Kwekwe-based Delta Maltings has been forced to scale down operations by nearly 20% owing to the incessant power cuts which have hit the country.

BY BLESSED MHLANGA

Managing director, Lucas Rugano said the current power cuts had not spared industry which was now feeling the impact of the crisis.

“We have been operating at 100% capacity in the past, but due to the electricity shortages which have hit the country we have been forced to reduce production. Last week we were having 98%, but now it has been cut to an average of 82%,” he said.

Rugano was speaking during a tour of the plant by Higher and Tertiary Education, Science and Technology Development minister Jonathan Moyo, who was visiting the plant to see a boiler coal-weighing system, which was designed by Lawrence Moyo, a Kwekwe Polytechnic College student.

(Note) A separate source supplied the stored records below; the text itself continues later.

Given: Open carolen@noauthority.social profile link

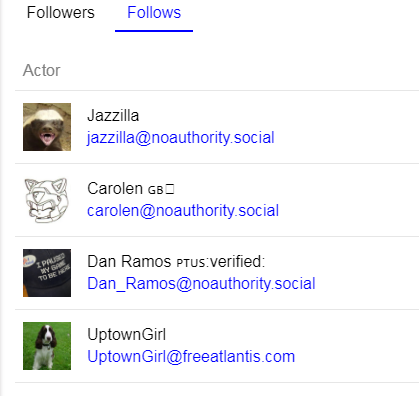Looking at the screenshot, I should pos(183,211).
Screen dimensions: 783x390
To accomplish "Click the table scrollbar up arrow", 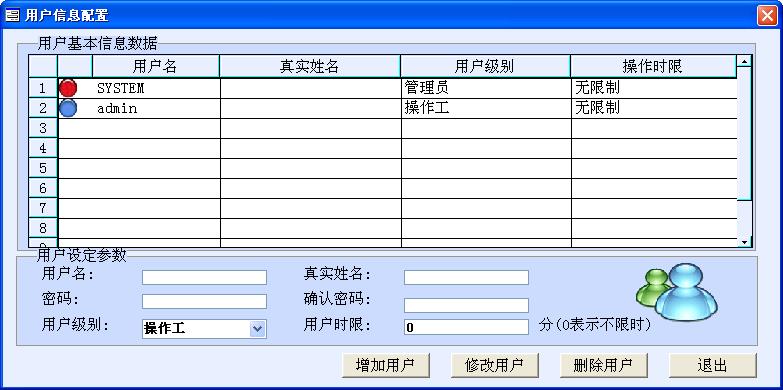I will pos(745,61).
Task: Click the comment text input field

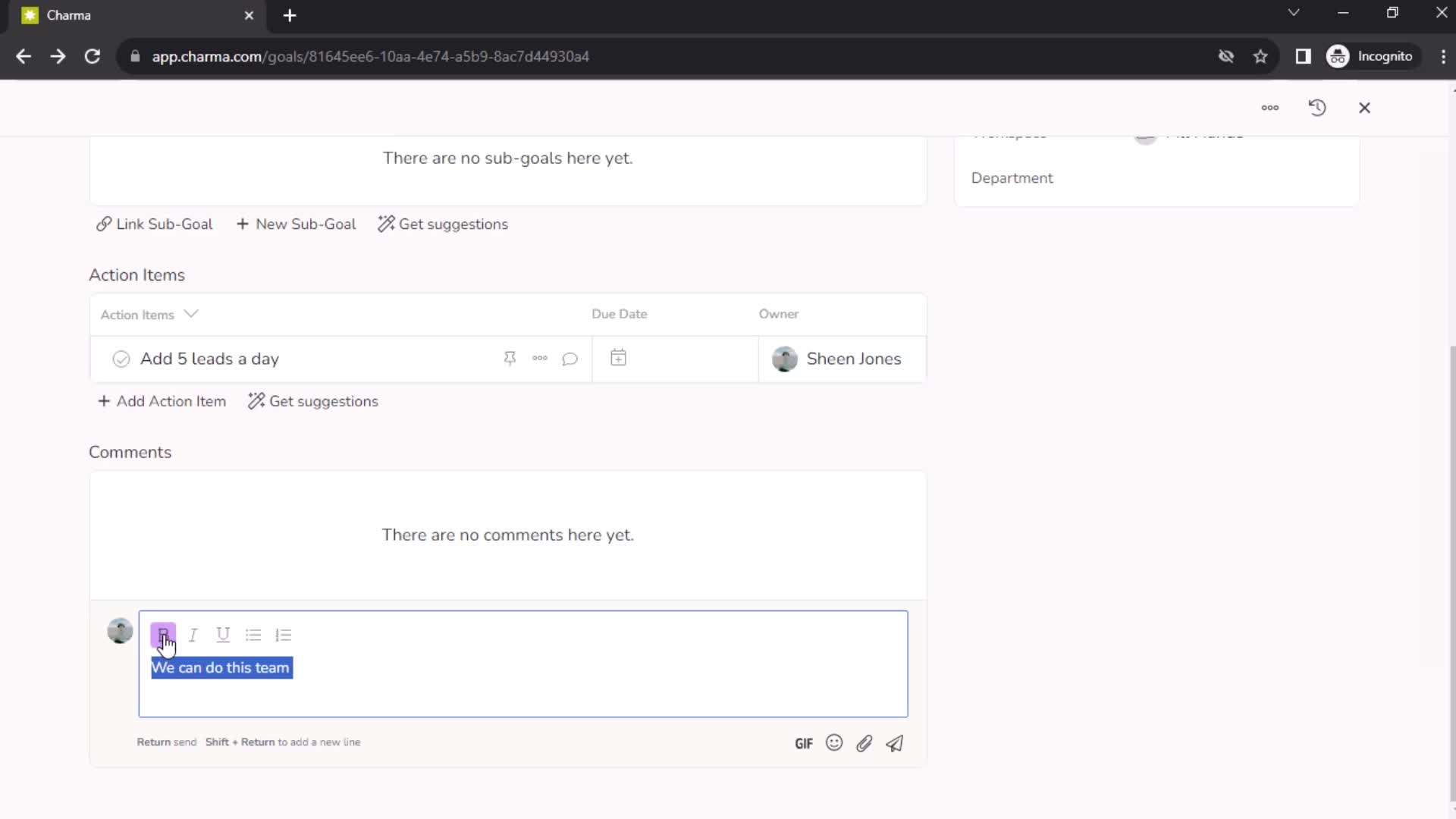Action: pos(525,667)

The system, worth $8 000 and the first of its kind in Delta operations, is used to measure the exact amount of washed peas (coal) fed into boilers at the plant.

Rugano said the system, which was part of Moyo’s project, had come in handy for the $30 million business per year in the management of coal stocks and future orders.

“We are now able to forecast our coal consumption and also measure the quality of coal from our suppliers because the more coal fed into the system means that the quality is low. In the absence of the system commissioned last August, the company used to relay on estimates by our most experienced staff,” he said.

Moyo also toured Sable Chemicals where the company has also put into use another invention by another Kwekwe Polytechnic College student, Raymond Ndlovu, who designed a magnesium oxide bracket elevator which since its introduction has saved the company nearly $240 000 a year by improving product quality.

Moyo said it was important for the college and its students to patent the inventions to ensure that they are protected from “intellectual shoplifting”.